Monday, Jul. 25, 1949
On Edge
Strike realities, rather than threats, had two communities on edge.
IN HAWAII, Governor Ingram Stainback set out to do what Harry Truman said he could not do for him: settle an ugly eleven-week-old strike of Harry Bridges' Communist-line longshoremen.* The governor said he would ask the territorial legislature for permission to take over the docks permanently. "Some people may consider this union-busting," said Stainback, "others may consider it free-enterprise-busting, but it certainly would be citizen-saving."

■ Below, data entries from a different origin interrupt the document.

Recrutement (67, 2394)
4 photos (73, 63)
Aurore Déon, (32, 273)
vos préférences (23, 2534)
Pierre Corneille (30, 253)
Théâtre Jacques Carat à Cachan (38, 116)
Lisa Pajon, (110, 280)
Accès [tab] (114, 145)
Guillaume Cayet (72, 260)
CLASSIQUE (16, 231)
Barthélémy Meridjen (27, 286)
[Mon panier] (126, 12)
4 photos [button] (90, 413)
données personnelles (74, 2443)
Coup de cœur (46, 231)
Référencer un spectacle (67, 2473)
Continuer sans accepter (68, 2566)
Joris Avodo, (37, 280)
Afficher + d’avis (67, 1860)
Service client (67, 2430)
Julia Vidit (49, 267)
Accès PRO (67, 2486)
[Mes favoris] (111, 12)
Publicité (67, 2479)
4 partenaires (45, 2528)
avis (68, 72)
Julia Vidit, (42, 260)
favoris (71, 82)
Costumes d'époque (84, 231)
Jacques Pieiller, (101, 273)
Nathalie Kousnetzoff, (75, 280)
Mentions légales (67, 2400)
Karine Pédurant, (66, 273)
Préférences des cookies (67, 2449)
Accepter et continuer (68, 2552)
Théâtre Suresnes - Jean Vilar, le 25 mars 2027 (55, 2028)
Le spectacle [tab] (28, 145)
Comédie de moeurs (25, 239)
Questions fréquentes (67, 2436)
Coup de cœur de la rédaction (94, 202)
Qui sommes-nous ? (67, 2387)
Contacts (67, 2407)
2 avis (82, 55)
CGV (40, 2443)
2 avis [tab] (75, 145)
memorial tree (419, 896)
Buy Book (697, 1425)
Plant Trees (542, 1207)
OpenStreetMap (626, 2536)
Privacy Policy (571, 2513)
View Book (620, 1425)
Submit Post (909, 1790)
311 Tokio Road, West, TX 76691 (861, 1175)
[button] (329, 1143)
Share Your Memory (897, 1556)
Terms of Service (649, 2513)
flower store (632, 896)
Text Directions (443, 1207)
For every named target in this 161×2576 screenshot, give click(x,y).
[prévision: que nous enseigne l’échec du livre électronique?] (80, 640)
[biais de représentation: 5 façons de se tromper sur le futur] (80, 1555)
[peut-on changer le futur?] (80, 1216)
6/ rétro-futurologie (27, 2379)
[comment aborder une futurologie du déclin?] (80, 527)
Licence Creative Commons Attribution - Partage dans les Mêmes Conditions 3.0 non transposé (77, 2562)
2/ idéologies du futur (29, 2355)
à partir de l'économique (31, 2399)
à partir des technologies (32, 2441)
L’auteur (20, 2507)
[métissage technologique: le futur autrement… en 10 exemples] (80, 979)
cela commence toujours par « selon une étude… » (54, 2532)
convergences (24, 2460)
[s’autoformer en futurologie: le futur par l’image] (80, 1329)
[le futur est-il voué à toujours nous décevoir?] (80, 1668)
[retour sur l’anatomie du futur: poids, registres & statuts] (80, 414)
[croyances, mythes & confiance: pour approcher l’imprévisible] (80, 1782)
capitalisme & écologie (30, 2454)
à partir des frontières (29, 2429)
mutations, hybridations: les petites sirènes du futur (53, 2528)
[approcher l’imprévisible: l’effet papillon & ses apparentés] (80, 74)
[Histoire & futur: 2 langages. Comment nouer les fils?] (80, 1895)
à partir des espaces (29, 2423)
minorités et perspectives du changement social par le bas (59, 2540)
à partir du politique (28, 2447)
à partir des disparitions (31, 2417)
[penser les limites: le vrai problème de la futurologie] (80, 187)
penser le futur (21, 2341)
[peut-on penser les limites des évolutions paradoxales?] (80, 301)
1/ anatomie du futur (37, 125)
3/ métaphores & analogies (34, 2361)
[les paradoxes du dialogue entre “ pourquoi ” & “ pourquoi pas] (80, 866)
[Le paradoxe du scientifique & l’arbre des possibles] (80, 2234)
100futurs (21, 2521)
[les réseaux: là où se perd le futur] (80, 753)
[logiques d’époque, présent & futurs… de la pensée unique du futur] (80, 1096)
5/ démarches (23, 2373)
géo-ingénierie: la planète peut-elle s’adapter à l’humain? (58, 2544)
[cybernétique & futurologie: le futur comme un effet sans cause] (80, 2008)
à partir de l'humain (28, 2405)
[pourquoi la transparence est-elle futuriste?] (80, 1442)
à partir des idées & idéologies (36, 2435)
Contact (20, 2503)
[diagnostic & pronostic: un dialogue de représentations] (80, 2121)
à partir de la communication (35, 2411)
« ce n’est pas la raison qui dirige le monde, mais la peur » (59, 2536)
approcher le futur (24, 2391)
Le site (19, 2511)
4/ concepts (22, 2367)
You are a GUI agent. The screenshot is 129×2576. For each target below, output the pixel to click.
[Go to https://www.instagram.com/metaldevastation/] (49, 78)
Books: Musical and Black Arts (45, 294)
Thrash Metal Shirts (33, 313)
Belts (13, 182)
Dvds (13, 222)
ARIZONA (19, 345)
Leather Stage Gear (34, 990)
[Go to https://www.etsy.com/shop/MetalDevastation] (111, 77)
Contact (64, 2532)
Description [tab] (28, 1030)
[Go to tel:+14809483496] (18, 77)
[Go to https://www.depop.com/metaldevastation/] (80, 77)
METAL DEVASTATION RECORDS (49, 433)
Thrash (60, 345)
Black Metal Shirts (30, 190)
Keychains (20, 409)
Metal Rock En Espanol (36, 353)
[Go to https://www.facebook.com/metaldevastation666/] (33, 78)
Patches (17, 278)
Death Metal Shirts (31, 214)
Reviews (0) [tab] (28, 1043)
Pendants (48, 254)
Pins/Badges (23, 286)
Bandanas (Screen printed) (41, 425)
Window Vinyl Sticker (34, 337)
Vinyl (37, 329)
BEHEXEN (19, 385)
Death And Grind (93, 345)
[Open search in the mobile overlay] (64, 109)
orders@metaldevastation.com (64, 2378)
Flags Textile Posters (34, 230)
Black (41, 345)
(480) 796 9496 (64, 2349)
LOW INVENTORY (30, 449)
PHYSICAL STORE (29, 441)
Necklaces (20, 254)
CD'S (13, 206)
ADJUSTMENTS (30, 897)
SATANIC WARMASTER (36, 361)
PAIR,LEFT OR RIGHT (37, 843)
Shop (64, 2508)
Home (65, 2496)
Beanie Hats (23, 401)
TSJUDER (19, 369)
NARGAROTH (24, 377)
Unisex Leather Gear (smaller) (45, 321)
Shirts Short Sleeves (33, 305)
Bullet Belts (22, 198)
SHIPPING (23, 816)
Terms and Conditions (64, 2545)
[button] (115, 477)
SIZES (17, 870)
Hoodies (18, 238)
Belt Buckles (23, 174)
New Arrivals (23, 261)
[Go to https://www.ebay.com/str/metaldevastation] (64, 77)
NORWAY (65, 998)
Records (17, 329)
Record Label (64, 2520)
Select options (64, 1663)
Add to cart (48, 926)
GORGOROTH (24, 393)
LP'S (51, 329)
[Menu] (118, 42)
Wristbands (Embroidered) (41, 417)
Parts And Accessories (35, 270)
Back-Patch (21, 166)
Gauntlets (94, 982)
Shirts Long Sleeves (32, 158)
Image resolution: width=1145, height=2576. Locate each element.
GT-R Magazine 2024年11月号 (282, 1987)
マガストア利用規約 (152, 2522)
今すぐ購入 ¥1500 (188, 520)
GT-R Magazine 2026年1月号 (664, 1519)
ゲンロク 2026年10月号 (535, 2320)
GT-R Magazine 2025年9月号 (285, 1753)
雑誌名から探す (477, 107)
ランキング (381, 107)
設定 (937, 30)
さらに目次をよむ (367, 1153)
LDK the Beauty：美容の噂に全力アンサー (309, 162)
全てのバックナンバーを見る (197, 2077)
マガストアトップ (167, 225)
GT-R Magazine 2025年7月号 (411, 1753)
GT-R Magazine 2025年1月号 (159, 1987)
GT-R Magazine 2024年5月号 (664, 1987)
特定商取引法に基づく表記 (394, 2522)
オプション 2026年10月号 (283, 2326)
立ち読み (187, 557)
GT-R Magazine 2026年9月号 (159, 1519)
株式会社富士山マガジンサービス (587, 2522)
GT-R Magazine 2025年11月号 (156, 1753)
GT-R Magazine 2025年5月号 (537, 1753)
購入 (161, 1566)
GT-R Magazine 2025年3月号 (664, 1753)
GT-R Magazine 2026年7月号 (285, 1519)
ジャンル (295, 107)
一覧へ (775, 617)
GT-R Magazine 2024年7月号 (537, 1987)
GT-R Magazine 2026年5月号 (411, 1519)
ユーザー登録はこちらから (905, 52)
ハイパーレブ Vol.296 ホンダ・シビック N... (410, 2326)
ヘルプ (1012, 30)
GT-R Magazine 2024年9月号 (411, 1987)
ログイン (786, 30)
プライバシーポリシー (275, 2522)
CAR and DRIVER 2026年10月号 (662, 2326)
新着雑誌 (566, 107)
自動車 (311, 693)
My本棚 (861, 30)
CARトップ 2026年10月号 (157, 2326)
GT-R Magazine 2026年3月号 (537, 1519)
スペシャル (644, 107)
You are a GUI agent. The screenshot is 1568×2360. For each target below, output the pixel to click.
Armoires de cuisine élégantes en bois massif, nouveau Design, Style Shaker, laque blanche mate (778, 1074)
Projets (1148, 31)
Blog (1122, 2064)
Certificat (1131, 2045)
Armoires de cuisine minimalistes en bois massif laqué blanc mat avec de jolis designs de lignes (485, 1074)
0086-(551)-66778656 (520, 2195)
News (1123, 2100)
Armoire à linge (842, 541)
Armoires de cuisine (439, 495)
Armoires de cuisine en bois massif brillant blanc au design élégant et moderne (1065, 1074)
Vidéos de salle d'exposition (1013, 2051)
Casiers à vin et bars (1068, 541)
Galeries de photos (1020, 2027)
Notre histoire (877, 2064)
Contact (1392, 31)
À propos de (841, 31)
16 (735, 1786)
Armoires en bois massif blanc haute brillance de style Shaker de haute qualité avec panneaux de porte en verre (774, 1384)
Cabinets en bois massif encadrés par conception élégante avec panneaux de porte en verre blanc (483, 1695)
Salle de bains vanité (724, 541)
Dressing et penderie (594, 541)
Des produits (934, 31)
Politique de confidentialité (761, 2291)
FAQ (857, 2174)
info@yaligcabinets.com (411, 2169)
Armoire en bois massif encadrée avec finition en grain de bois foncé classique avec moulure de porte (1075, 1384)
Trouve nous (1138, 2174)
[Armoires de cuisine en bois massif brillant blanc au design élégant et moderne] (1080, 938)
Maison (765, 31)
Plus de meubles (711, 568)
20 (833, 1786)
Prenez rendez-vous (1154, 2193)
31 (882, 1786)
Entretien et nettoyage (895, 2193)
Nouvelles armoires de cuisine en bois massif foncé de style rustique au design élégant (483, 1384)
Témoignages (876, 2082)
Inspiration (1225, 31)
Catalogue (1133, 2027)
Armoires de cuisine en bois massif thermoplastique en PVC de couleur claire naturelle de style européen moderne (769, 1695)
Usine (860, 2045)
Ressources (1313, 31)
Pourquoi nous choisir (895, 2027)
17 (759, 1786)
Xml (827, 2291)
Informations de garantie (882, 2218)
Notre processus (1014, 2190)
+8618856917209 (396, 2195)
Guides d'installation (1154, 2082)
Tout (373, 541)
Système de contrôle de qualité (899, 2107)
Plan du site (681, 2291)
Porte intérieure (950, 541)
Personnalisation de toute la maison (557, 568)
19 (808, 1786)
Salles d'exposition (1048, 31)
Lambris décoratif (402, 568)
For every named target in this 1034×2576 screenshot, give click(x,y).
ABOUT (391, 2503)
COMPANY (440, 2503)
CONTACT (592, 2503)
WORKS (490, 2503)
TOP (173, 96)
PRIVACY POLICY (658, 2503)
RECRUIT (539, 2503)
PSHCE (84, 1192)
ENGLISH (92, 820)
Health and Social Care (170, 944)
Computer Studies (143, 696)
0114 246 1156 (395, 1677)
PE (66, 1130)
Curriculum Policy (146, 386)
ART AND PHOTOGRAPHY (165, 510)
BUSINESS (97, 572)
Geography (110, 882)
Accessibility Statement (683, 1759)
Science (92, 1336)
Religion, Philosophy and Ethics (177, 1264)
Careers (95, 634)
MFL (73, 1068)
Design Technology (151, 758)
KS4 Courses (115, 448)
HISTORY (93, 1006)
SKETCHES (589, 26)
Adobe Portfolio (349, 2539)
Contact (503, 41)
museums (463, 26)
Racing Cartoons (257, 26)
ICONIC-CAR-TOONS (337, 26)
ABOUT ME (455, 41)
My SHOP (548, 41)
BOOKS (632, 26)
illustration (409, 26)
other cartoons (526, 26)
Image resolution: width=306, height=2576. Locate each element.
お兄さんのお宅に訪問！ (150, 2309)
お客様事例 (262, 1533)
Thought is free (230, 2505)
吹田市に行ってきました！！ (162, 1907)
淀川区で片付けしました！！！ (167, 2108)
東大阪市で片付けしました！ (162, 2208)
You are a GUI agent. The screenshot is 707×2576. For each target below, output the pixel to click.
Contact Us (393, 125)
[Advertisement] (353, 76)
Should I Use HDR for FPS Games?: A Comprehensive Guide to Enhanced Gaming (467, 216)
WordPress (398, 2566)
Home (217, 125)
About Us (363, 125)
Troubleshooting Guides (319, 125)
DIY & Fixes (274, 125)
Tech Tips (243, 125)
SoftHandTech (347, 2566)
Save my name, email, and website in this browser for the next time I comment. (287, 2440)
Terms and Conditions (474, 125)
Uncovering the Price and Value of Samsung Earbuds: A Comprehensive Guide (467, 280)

IN MANHATTAN, on the grounds that four garage mechanics had been fired, the Transport Workers' hardheaded Mike Quill cut off transportation for 1,250,000 New York bus riders. Ignoring a no-strike pledge he made only two weeks ago, and blandly passing over the original excuse for the strike, Quill threatened to keep the boys out until he got them an extra 21-c- an hour, a 40-hour week and a whole string of pension and welfare concessions.
Tired Mayor William O'Dwyer, who had just said that he would seek reelection, flew back from a Mexican holiday to see what it would take to quiet Mike Quill.
*Bridges' union provided further proof of its party-lining last week in a new publication, Report from Europe, based on a rosy "rank & file" journey behind the Iron Curtain.